Athena’s architectural/urban choice also deserves to be mentioned. Coming to Netflix starting Sept. 23, the movie is a bomb of action and filmic technique in which some French suburban rebels declare war on the police following the killing of a child in their neighborhood. They hold the police responsible, and after breaking into a police station to steal their weapons, these young boys barricade themselves in the two giant public housing buildings in their neighborhood. They gear up like an army and wait for the police. It will start a war in which the public housing becomes a medieval castle made of towers and underground passages, in which the variety of routes, levels and environments tells of the richness of inner suburban viewpoints. There are in fact 4 brothers, each belonging to a different faction, all with very high stakes as an almost paradoxical war rages on in level of magnitude. If it had not been shot there, in that precise area of Paris, such a movie would never have the personality it shows.

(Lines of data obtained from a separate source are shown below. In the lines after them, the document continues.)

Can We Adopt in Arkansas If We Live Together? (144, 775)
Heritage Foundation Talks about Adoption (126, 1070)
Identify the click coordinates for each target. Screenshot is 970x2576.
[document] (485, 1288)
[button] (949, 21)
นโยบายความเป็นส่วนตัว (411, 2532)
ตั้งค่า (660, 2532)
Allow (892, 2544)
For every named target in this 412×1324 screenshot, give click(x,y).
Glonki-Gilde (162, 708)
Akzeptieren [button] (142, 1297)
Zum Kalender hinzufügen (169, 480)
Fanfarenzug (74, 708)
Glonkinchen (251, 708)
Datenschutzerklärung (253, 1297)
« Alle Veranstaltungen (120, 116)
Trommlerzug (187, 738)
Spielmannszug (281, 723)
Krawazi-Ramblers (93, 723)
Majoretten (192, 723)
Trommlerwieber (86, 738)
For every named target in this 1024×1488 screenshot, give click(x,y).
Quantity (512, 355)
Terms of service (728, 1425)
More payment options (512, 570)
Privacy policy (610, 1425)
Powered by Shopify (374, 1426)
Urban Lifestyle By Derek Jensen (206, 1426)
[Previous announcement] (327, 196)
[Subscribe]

In addition to these, the Venice Film Festival has also shown some of the movies that will be most talked about for the rest of the year, especially in view of their race to the Oscars. Certainly, among those that will attempt the race there is Florian Zeller’s The Son, in fact, only a year ago with The Father (the two movies are obviously linked) had impressed and earned Anthony Hopkins an award. As well as Blonde, in which Ana de Armas plays Marilyn Monroe with an insane attention to the visual reconstruction of the best-known iconography (photos, film scenes, expressions and poses) to show the difference between the human being and the identity constructed by cinema and entertainment, will certainly attempt it. As The Whale, in which Darren Aronofsky tries to repeat the scheme The Wrestler was successful for (but without the same subversive force), will attempt the race, replacing an obese man with Mickey Rourke’s derelict wrestler, and above all, The Banshees of Inisherin will try it, the latest hilarious movie by Martin McDonagh (former director of Three Billboards Outside Ebbing, Missouri) in which a dispute between Colin Farrell and Brendan Gleeson over an Irish island in the 1920s mirrors the civil and social divisions of that country.